The GPTS-8 is a standard scale to measure paranoid thoughts developed by Green et al. [
36]. It is an eight-item scale with a five-point Likert scale from 1 (not at all) to 5 (totally). It has a single-factor structure with very good psychometric properties [
36]. The ELES is a 15-item scale developed by Gilbert [
37] to examine the importance and value of evaluating personal behaviors and emotional experiences from childhood. Subjects answer the items based on a Likert scale from 1 (completely false) to 5 (completely true). This scale has favorable psychometric properties [
31]. The EISS has 8 items measuring internal and external shame, scored on a five-point Likert scale from 0 (never) to 4 (always).
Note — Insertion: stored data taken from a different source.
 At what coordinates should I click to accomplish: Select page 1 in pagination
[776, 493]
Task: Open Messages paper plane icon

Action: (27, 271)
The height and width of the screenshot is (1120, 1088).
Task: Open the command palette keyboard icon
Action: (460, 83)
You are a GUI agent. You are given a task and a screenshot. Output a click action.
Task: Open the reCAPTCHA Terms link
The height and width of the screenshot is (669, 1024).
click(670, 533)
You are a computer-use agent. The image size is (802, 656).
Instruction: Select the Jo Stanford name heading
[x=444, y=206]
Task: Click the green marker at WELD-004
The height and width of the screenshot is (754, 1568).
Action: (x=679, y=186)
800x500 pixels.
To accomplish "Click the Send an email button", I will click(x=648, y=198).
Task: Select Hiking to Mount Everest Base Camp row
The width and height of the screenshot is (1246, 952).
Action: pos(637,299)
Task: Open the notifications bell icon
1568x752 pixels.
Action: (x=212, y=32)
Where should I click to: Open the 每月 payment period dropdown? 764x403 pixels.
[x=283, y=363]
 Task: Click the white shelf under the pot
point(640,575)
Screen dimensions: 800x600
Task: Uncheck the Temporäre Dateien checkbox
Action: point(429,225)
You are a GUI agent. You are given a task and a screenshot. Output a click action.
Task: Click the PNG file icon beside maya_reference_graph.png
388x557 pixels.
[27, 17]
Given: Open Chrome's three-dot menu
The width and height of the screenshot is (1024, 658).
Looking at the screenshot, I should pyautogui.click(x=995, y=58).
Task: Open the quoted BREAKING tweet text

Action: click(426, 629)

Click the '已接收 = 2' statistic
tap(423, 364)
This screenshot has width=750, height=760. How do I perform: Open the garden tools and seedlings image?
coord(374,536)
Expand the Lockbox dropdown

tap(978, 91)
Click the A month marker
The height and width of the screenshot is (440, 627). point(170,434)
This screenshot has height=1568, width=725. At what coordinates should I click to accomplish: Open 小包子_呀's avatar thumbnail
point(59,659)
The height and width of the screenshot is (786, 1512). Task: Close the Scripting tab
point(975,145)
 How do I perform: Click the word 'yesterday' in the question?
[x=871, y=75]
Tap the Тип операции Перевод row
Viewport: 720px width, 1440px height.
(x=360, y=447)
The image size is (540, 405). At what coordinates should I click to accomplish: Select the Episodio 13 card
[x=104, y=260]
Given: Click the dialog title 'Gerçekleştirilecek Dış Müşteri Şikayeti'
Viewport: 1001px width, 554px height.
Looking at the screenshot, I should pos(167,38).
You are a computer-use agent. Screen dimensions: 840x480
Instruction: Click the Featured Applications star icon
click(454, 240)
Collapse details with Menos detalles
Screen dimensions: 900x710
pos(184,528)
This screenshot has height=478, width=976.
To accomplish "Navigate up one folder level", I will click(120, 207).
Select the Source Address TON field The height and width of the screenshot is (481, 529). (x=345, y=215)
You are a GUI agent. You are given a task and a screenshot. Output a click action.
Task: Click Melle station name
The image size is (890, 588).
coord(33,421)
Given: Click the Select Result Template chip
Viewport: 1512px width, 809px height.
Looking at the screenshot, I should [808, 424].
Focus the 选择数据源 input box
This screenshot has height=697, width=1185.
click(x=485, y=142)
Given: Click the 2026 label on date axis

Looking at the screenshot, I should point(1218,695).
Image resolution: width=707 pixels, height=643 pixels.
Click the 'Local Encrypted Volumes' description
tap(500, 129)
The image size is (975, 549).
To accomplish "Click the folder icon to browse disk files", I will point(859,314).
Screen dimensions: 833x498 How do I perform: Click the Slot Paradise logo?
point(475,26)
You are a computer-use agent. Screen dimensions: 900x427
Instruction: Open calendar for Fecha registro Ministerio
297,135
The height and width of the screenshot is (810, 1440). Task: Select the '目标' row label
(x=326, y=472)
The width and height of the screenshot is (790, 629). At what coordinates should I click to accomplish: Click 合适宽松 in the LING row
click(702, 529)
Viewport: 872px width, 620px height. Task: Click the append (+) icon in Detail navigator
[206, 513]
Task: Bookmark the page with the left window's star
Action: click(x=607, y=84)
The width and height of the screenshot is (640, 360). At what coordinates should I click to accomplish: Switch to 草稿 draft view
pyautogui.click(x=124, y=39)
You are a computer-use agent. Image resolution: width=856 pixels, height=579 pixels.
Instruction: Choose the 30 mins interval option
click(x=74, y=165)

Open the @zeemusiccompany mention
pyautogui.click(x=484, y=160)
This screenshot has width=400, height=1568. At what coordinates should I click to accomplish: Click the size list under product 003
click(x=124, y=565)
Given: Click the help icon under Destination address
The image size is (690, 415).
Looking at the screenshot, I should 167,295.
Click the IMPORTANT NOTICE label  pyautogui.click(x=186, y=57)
This scale has favorable psychometric properties [
32]. The FSCRS-SF is a 14-item self-report instrument that assesses how people think and react in the face of failure and shortcomings. The items are scored based on a five-point Likert scale from 0 (not at all like me) to 4 (extremely like me). This scale has favorable psychometric properties [
33]. For data analysis, the Pearson correlation test was conducted in SPSS Software version 24, and the SEM was used in LISREL software, version 8.80. The bootstrap test was used to evaluate the effects of mediators.
Results
The mean age of participants was 24.4±3.70 years, ranging 18-40 years. They included 97 males (35.7%) and 175 females (64.3%). The results of the independent t-test showed no significant difference between males and females in paranoid ideation (P>0.05). The results in
Table 1 showed that paranoid ideation had a positive and significant relationship with shame (r=0.56, P=0.01), self-criticism (r=0.31, P=0.01), and early life experiences (r=0.51, P=0.01). The indirect relationship between early life experiences and paranoid ideation was also significant through shame, with a standard path coefficient of 0.25 (P<0.05). However, indirect relationship between early life experiences and paranoid ideation through self-criticism was not significant (P>0.05)
Conclusion
Based on the results, it can be concluded that early experiences in childhood cause shame and self-criticism, which is associated with the emergence of paranoid thoughts. In our study, shame and self-criticism mediated the relationship between early life experiences and paranoid ideation in Iranian college students. Therefore, the variables of shame and self-criticism can be considered in developing therapeutic interventions for people with paranoid thoughts. Further research should be conducted to examine the development of paranoid thoughts in youth across the lifespan, compare at-risk general populations and clinical samples, or explore the influence of other demographic and psychological factors in other countries with different cultures.
Ethical Considerations
Compliance with ethical guidelines
This study was approved by the ethics committee of Ahvaz Jundishapur University of Medical Sciences (Code: IR.AJUMS.HGOLESTAN.REC.1400.060).
Funding
This research did not receive any specific grant from funding agencies in the public, commercial, or not-for profit sectors.
Authors contributions
All authors contributed equally in preparing all parts of the research.
Conflicts of interest
The authors declare no conflict of interest.
Acknowledgments
The authors would like to thank all the students who participated in this research for their cooperation.